**ZU ERLEDIGENDE AUFGABEN:**
A – Fasse im Auszug zum Pferdetraining den Absatz, der mit „Im Umkehrschluss bedeutet dies“ beginnt, kürzer zusammen und behalte dabei seine wichtigsten Aussagen bei.
B – Gib die Zeilen der Datensätze von der Zeile mit „Task: Switch to plain list view“ bis zum Ende der Datensätze unverändert aus, beide Enden eingeschlossen.

**AUSGEWÄHLTER AUSZUG:**
====

Im Umkehrschluss bedeutet dies: Wenn Sie heute länger trainieren wollen, sollten Sie nicht gleichzeitig auch flotter reiten. Wenn morgen eine längere Strecke auf dem Plan steht, muss dafür mehr Zeit eingeplant werden, um nicht auch gleichzeitig schneller zu reiten. Wenn Sie dabei korrekt vorgehen, werden sich die Belastungs- und vor allem die Erholungswerte nicht wesentlich ändern. Und vor allem: Sie werden Ihr Pferd nicht überlasten und recht schnell ein gutes Gefühl für seine Stärken und Schwächen bekommen und dafür, wie Sie Ihr Training sinnvoll gestalten. Erst nach einiger Zeit können Sie dazu übergehen, gelegentlich an zwei Stellschrauben gleichzeitig zu drehen – mit Augenmaß.

====

**BEREITGESTELLTE DATEN:**
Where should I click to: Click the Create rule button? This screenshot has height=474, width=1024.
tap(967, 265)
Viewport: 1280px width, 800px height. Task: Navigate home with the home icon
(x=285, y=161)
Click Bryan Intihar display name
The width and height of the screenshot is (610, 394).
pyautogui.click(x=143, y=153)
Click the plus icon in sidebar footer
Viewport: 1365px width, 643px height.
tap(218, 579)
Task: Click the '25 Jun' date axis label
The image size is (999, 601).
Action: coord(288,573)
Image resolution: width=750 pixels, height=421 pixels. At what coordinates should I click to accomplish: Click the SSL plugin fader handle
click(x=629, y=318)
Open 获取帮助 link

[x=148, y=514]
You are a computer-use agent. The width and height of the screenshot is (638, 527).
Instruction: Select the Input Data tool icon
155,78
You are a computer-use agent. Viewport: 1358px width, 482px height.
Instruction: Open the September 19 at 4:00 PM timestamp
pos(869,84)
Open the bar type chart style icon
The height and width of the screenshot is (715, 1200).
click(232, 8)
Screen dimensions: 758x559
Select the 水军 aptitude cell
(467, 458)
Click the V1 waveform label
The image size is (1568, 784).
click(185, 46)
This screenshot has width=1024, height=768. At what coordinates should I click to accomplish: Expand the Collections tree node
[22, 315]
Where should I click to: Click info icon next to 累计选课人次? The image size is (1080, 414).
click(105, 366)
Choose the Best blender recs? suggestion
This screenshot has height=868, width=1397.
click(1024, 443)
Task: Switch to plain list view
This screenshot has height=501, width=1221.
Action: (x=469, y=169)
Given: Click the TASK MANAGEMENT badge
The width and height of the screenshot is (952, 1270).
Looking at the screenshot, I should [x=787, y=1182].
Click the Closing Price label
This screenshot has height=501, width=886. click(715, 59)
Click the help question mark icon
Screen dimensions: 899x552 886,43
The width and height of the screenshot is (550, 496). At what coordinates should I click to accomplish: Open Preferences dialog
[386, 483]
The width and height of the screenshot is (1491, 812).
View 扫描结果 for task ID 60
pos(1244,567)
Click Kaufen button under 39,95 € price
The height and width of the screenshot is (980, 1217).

====

**DIE ANTWORTEN:**
A – Wer länger trainieren will, sollte nicht zugleich schneller reiten. Für eine längere Strecke muss deshalb mehr Zeit eingeplant werden. Bei korrektem Vorgehen ändern sich die Belastungswerte und vor allem die Erholungswerte kaum. Das Pferd wird nicht überlastet, und man bekommt schnell ein gutes Gefühl für seine Stärken und Schwächen sowie für eine sinnvolle Gestaltung des Trainings. Erst nach einiger Zeit sollte man gelegentlich und mit Augenmaß an zwei Stellschrauben gleichzeitig drehen.

B –
Task: Switch to plain list view
This screenshot has height=501, width=1221.
Action: (x=469, y=169)
Given: Click the TASK MANAGEMENT badge
The width and height of the screenshot is (952, 1270).
Looking at the screenshot, I should [x=787, y=1182].
Click the Closing Price label
This screenshot has height=501, width=886. click(715, 59)
Click the help question mark icon
Screen dimensions: 899x552 886,43
The width and height of the screenshot is (550, 496). At what coordinates should I click to accomplish: Open Preferences dialog
[386, 483]
The width and height of the screenshot is (1491, 812).
View 扫描结果 for task ID 60
pos(1244,567)
Click Kaufen button under 39,95 € price
The height and width of the screenshot is (980, 1217).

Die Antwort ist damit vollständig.